* [Excerpted text]:
--- START ---

Why Some Employers Are Scaling Back GLP-1 Coverage in 2027
Key Takeaways
- Surveyed plan sponsors widely attribute overall medical trend to GLP-1 utilization, anticipating continued demand growth and limited near-term price relief, including with potential oral formulations.
- Coverage durability is weakening: many employers cover GLP-1s for obesity today, yet a notable subset expects discontinuation or tighter access by 2027, with early precedents among large organizations.
A new BGH survey shows some large employers are pulling back on GLP-1 weight-loss coverage in 2027 as rising costs and utilization outpace anticipated savings.
A new survey from Business Group on Health confirms what benefits managers have been anticipating for months: nearly eight in 10 employers report that GLP-1s are driving an increase in their company's overall health care costs, and the financial pressure is now translating directly into coverage pullbacks heading into 2027.1
What Do the Survey Results Demonstrate?
While 67% of surveyed employers currently cover GLP-1s for weight management, only 72% of that group said they were likely to continue such coverage in 2027, with 10% saying they likely would not.1 A separate survey from benefits consultancy Mercer found that 5% of large employers — defined as those with more than 500 employees — are actively planning to drop GLP-1 coverage next year.2 Mercer also reported that just 44% of companies in that size band currently cover the drugs for obesity, compared with the 67% that Business Group on Health found among its employer membership — a gap that reflects how coverage rates vary by employer size.
The rollback is already visible at the plan-sponsor level. Health insurer Cigna ceased coverage of GLP-1 weight-loss treatments for its own employees effective July, with the company noting employees could purchase the medications elsewhere.2
According to Ellen Kelsay, president and CEO of Business Group on Health, the report shows “the tremendous concern employers have regarding these medications from a cost and financial viability perspective."1
"Against the backdrop of anticipated double-digit health care cost increases, fueled to a large degree by GLP-1s and overall prescription drug costs, companies cannot ignore the reality that GLP-1s have significant implications for health care budgets — and overall affordability," Kelsay said in a press release.1
The survey, completed in February and March 2026 by 105 employer members of Business Group on Health, captures what is increasingly being described as a structural inflection point for GLP-1 market access. Fully 87% of employers anticipate that the availability of an
Why Are Employers Cutting GLP-1 Benefits?

--- END ---

* [Data records]:
--- START ---

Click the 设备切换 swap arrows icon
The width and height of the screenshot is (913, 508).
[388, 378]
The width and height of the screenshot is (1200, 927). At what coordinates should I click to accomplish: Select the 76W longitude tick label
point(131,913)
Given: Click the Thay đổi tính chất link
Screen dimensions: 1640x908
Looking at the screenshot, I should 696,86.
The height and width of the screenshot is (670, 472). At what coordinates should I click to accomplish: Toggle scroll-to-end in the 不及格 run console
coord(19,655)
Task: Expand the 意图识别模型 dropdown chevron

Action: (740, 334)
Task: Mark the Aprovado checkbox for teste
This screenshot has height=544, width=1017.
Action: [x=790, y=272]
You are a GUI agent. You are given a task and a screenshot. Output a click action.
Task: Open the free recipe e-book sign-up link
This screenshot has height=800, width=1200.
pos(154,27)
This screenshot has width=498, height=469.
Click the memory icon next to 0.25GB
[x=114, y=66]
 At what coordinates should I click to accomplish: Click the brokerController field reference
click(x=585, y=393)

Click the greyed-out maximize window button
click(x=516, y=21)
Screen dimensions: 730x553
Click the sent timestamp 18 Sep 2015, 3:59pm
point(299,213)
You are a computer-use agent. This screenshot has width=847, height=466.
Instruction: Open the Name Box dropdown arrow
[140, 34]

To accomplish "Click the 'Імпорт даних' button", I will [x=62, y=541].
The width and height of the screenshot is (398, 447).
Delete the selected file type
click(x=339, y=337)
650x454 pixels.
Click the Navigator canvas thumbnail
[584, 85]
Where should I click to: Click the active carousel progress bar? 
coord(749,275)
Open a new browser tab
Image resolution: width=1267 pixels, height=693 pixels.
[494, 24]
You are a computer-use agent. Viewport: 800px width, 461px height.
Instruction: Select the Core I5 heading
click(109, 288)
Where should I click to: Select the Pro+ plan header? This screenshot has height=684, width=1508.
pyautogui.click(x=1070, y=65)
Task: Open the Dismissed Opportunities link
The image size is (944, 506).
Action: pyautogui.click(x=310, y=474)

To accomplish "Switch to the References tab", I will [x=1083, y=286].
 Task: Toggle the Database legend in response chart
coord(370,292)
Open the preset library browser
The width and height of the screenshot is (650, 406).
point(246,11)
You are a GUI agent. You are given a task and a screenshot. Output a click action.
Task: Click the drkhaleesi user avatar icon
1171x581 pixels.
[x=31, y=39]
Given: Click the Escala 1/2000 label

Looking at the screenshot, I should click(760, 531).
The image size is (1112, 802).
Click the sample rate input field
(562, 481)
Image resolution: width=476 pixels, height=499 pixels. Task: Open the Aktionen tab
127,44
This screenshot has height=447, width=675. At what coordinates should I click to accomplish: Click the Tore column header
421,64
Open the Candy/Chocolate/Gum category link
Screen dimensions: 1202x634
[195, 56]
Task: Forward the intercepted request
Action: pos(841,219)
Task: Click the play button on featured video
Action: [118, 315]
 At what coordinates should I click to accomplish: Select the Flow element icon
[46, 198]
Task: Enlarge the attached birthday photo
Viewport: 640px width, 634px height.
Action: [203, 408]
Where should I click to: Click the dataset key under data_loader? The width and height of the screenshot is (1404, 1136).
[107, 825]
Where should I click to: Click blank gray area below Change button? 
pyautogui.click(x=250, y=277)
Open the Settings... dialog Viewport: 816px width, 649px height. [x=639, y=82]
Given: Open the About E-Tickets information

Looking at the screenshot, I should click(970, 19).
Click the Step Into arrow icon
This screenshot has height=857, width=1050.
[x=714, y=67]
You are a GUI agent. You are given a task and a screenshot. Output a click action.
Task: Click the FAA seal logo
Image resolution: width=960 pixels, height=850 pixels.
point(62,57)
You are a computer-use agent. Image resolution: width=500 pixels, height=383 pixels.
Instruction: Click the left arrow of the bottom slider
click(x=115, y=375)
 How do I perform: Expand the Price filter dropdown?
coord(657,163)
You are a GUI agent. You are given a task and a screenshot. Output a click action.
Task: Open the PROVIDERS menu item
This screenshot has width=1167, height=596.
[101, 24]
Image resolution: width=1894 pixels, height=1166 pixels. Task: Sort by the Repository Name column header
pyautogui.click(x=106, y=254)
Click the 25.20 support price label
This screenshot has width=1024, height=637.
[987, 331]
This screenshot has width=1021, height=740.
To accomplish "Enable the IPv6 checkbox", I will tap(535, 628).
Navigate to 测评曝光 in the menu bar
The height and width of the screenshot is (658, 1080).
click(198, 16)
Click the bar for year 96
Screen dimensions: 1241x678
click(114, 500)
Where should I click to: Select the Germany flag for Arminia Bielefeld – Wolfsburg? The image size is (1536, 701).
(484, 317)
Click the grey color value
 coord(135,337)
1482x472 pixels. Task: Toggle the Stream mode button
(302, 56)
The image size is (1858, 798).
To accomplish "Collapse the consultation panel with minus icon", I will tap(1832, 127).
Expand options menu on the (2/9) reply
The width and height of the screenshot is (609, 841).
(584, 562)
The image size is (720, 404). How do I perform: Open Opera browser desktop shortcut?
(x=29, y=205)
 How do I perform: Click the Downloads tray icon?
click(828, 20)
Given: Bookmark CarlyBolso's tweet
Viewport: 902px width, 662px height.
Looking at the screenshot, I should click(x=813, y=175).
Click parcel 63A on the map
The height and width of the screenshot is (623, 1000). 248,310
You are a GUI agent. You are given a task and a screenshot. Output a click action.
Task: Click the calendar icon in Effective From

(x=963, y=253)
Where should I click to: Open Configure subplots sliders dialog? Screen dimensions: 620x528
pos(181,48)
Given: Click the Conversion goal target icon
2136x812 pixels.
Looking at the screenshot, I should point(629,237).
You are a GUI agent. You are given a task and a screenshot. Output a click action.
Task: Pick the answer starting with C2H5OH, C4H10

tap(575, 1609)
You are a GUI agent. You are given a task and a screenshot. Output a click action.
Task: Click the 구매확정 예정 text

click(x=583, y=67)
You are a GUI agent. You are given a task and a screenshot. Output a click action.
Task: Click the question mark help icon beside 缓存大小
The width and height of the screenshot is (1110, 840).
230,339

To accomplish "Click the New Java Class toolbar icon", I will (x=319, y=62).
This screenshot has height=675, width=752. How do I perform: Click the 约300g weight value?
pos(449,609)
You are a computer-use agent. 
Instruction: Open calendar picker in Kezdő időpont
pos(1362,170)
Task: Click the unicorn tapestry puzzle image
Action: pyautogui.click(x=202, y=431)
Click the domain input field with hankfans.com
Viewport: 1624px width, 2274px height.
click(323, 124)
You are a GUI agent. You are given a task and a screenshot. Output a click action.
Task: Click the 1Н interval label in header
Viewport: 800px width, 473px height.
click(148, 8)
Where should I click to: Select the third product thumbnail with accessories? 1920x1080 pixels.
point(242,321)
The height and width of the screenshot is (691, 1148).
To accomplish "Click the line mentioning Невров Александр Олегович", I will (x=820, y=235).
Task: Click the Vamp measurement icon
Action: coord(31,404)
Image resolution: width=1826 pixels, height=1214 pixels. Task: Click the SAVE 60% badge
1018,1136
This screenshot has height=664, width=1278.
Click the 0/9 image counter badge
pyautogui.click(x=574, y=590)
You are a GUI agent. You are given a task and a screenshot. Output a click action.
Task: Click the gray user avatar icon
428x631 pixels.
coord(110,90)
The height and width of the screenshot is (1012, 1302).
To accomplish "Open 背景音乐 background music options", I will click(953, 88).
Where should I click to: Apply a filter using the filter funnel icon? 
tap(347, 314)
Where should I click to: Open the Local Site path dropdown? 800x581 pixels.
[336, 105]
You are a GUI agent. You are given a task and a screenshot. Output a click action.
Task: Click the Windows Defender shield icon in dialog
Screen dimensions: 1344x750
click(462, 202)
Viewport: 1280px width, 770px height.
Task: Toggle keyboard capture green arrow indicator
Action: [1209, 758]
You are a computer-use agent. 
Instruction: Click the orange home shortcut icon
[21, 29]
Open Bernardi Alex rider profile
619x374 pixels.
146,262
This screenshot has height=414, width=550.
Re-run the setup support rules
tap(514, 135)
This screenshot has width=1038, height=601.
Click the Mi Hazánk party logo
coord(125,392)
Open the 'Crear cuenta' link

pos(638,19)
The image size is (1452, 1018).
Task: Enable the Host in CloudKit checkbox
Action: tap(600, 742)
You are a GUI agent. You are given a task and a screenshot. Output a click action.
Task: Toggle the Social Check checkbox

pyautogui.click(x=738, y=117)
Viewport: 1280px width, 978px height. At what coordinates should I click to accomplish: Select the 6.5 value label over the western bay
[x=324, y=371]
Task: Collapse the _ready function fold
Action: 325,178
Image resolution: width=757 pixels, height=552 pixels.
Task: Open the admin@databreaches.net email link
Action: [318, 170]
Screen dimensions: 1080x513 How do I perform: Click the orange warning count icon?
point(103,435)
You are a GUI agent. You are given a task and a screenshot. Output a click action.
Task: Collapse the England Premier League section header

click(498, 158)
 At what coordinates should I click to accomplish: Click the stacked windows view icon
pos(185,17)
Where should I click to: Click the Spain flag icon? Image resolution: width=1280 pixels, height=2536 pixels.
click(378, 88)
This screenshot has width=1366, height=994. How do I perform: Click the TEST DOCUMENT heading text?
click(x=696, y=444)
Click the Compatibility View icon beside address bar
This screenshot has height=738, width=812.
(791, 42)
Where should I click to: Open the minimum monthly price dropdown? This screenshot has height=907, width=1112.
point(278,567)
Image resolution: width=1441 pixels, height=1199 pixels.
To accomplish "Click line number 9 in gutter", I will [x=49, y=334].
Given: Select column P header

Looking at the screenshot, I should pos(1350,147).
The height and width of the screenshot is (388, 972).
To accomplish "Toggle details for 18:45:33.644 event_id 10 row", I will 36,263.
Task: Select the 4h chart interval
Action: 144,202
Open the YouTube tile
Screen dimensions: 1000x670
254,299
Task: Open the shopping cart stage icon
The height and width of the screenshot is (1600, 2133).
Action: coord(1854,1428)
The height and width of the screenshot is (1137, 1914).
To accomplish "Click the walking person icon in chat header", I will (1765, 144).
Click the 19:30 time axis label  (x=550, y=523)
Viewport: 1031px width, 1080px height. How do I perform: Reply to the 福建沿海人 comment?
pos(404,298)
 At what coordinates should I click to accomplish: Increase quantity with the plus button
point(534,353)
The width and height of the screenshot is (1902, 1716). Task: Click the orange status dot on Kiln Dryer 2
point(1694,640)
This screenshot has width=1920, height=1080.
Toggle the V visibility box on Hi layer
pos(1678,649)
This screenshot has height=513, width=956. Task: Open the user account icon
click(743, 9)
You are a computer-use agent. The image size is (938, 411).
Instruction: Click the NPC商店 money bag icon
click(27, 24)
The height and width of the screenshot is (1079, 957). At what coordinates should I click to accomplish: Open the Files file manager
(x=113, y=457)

--- END ---

* [Task requirements]:
1 – Duplicate part of the GLP-1 coverage article, beginning at the words "- Coverage durability" and stopping after the words "among large organizations.".
2 – In the GLP-1 coverage article, how many employer members of Business Group on Health completed the survey?

* [Exercise solutions]:
1 –
- Coverage durability is weakening: many employers cover GLP-1s for obesity today, yet a notable subset expects discontinuation or tighter access by 2027, with early precedents among large organizations.

2 – 105